▸ **Work instructions**: The exercise calls for the lines from the one containing "Given: Click the" to the end of the data below to be output exactly, pictures excluded.

Collected data:
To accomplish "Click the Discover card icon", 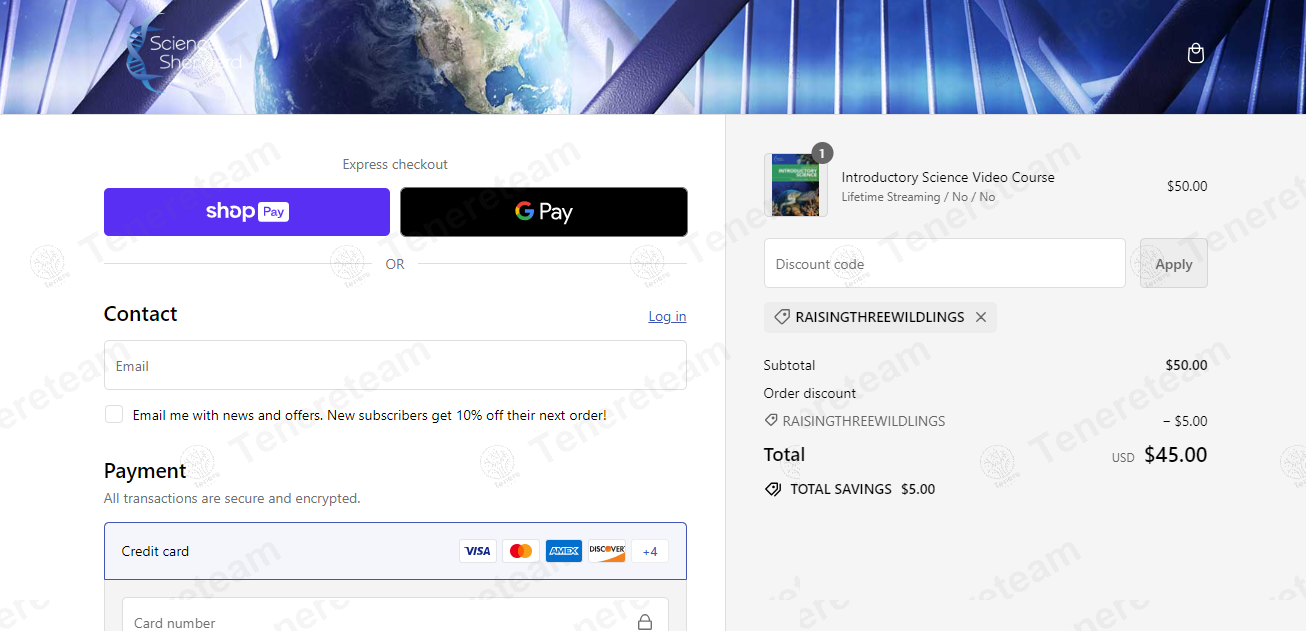I will coord(606,551).
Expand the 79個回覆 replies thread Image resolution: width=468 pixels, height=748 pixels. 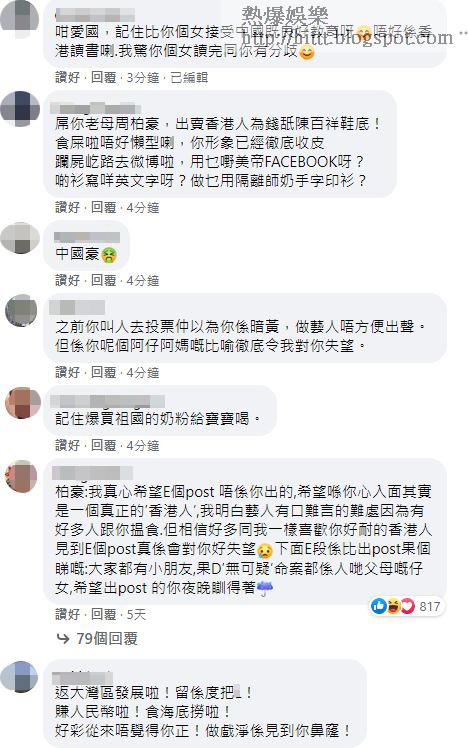point(106,638)
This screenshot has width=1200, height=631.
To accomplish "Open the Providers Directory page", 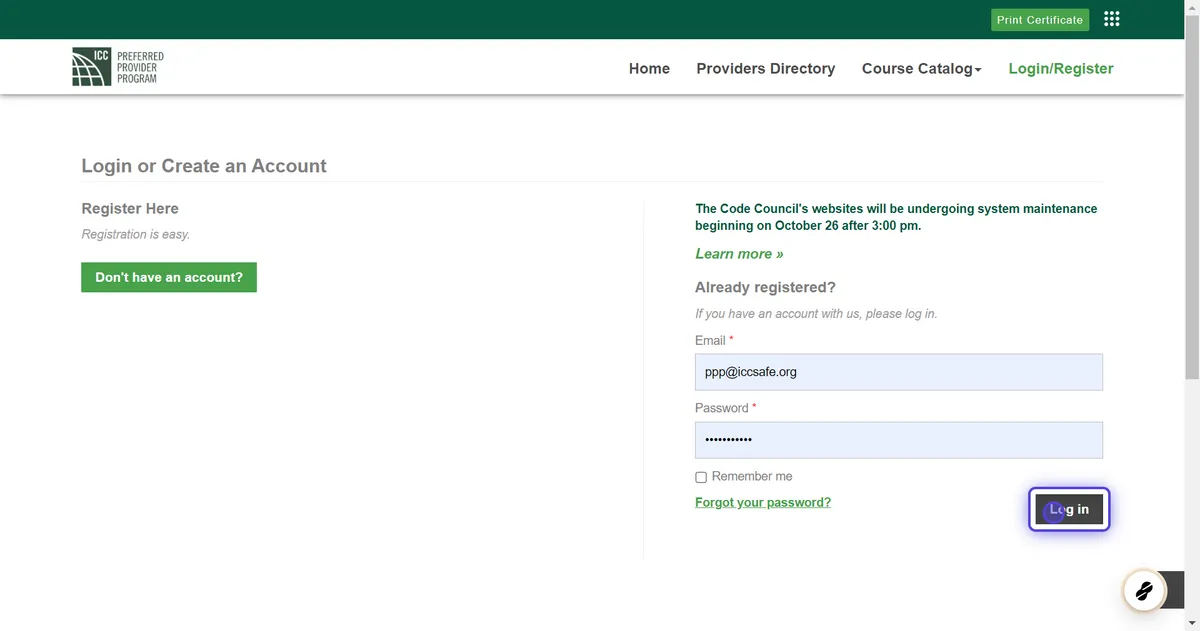I will [766, 68].
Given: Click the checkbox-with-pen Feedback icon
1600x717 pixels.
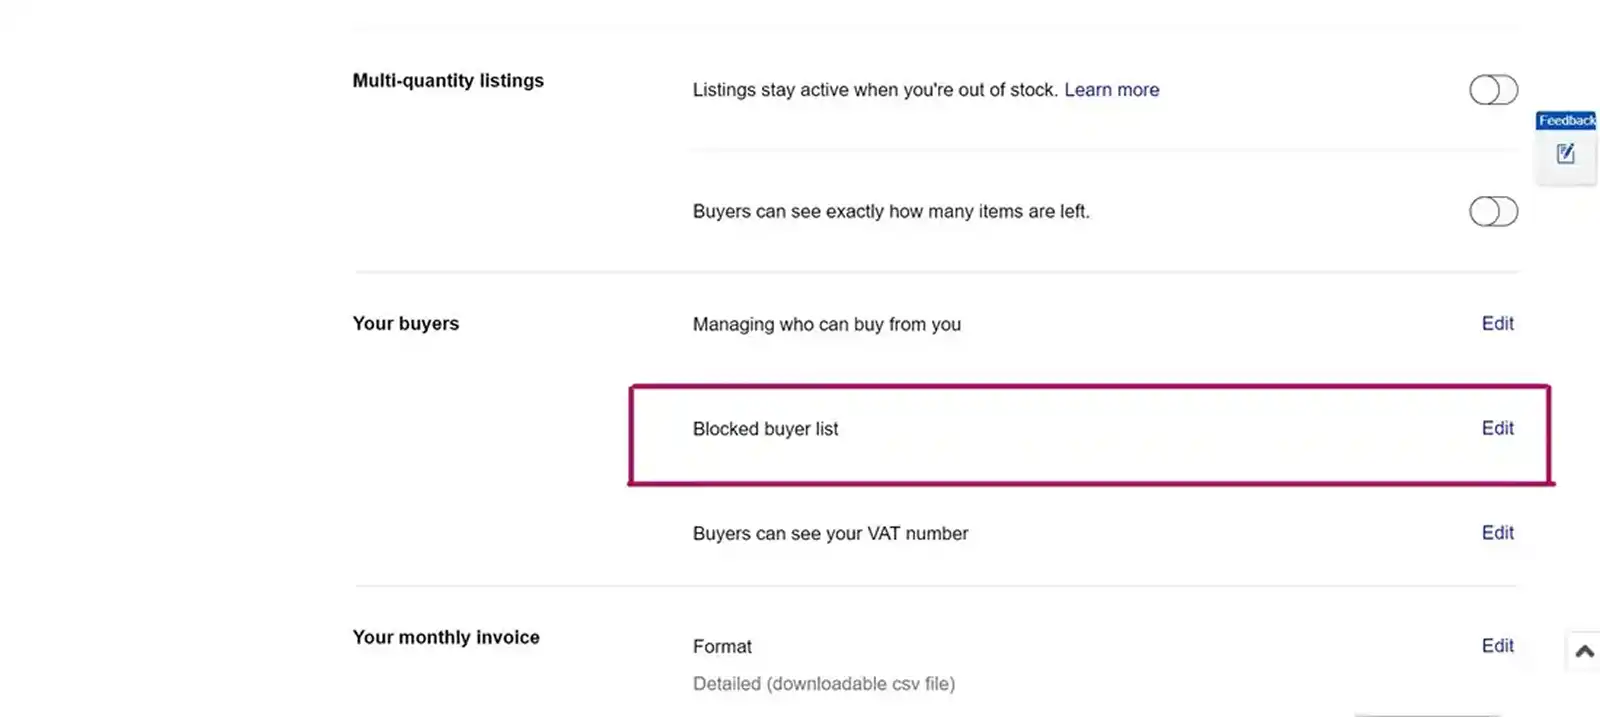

▸ **Solved exercise**:
Given: Click the checkbox-with-pen Feedback icon
1600x717 pixels.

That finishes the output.